Full Text of the Excerpt
- SUE THRASHER:
-
Now, tell me about the meetings, if you can remember. What happened, and
how did you get them started?
- CLAY EAST:
-
Now, I can't even remember who set this meeting up, but there
was a little old building they used for a church, they called it the
Dead Timber () church and it was about three
miles from Tyronza. And I was to hold a meeting there on this certain
night at a certain time, seven or eight o'clock, whatever it
was…probably seven. And that was the time that the mayor of
Tyronza, who was a close friend of mine, …anyway, he made a
trip over to Tennessee, I was in Tennessee, and had a station over in
Bartlett, Tennessee at that time. And, he made a trip over there and
told me that those guys were laying for me. He didn't tell me
then that they was laying for me, but I learned later that they stayed
down there five nights setting there with the
gun…there was five of them.
- SUE THRASHER:
-
When did you move to Bartlett from Tyronza?
- CLAY EAST:
-
Well, after we started this union… 'course, most of
my customers were the planter boys and big business. Well, the first guy
after we got it started, Jim Prestige () the big
farmer… and had a bad reputation, he's from
Mississippi and they said he killed several people in Mississippi, but
Jim Prestige liked me and traded with me. Practically all the business
done was on the credit, see, but he come in and paid off…he
had plenty of money. And, he come in and paid off once a week or
whenever he took a notion or anytime he wanted. But, he come in and told
me, "I want to pay up my account. I'm quitting
you." Well, he didn't like the other two stations,
but he had to go trade with them. He was the first one, then his
son-in-law, Cecil Justice who was a school teacher there, he came in and
quit me and ask me why in the world, he said, "Why have you
gone against your own class of people?" Well, I told him, I
said, "Well, Cecil, this is America, I didn't think
we had classes. I thought this was a classless society over
here." This made him mad, that's all, and those guys
quit me one after another. I noticed that they didn't come in
and tell me they was quitting, just quit. And I could see that my
business…I had to have business to operate. Of course,
I owned my own home and I had really good business
in that station. So, I saw that I was going to have to get out of there.

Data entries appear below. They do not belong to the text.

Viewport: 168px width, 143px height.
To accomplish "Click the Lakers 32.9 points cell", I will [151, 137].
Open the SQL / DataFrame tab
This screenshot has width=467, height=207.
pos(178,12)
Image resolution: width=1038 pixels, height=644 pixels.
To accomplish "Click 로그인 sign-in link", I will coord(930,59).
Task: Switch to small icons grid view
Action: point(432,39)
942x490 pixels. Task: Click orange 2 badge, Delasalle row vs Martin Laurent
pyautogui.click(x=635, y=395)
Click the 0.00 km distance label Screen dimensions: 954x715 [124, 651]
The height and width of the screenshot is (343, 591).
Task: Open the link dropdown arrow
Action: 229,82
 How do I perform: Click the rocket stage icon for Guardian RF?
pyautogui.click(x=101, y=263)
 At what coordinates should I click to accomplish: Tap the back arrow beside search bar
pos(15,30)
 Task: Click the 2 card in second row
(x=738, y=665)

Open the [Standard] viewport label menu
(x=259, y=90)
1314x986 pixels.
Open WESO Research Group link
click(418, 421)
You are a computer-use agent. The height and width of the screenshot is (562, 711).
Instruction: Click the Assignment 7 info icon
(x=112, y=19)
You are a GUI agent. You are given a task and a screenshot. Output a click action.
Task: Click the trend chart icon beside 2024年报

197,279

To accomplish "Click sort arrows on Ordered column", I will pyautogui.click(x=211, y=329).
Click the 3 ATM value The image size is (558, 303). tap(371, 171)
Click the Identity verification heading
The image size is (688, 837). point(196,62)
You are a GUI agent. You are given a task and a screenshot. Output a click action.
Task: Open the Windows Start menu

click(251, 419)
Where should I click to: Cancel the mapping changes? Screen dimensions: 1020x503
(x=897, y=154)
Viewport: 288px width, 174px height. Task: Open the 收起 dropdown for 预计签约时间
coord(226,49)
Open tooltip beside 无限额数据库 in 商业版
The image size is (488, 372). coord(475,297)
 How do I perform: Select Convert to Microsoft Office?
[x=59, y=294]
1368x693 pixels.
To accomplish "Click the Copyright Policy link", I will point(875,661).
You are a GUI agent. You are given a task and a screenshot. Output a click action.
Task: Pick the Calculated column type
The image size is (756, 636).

And, I believe that Mitchell and the rest of the boys had already
gone.
- SUE THRASHER:
-
To Memphis?
- CLAY EAST:
-
Yeah.
- SUE THRASHER:
-
Do you remember exactly when the union moved to Memphis? Was it quite
early, Thirty-three or Thirty-four?
- CLAY EAST:
-
Well, I'd say it was sometime, yes, I think it was sometime in
Thirty-three and it could have been the early part of Thirty-four.